Content starts
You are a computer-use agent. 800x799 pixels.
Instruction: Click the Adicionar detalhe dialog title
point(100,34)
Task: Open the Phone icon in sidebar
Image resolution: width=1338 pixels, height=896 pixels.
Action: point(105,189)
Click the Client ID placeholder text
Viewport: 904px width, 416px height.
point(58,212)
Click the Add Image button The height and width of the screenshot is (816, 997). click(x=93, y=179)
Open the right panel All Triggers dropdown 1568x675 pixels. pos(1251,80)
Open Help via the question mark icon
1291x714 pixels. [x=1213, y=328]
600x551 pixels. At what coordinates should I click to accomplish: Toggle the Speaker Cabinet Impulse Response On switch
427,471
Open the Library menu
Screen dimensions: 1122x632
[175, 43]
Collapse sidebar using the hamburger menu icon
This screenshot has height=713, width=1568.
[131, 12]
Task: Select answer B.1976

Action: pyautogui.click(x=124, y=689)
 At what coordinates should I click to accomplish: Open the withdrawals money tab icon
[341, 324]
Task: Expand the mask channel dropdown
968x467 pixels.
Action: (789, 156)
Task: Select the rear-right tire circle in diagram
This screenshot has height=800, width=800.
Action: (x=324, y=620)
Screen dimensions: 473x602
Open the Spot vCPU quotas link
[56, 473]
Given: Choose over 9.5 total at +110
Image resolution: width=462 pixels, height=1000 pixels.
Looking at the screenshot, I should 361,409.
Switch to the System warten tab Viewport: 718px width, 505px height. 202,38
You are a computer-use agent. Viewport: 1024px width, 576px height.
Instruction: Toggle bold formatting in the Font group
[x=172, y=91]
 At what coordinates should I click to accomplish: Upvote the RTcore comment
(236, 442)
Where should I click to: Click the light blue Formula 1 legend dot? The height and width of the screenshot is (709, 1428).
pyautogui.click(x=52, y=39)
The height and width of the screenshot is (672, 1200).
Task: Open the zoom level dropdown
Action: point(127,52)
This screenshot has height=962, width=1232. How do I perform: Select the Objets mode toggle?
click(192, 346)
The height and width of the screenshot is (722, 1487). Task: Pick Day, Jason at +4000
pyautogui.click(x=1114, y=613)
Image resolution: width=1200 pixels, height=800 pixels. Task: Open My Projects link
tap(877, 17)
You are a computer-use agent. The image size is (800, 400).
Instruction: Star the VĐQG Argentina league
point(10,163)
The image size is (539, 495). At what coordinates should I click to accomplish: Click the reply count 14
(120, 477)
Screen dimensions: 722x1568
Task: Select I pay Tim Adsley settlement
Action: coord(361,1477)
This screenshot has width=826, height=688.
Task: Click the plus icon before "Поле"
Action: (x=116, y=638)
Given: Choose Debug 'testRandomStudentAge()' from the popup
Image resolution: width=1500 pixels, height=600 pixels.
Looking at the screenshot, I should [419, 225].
Content ends
● EXERCISE DETAILS
Looking at the records above, count the lines with the word "Choose" in them; reply with the number only.

● RESULT OF THIS TASK
2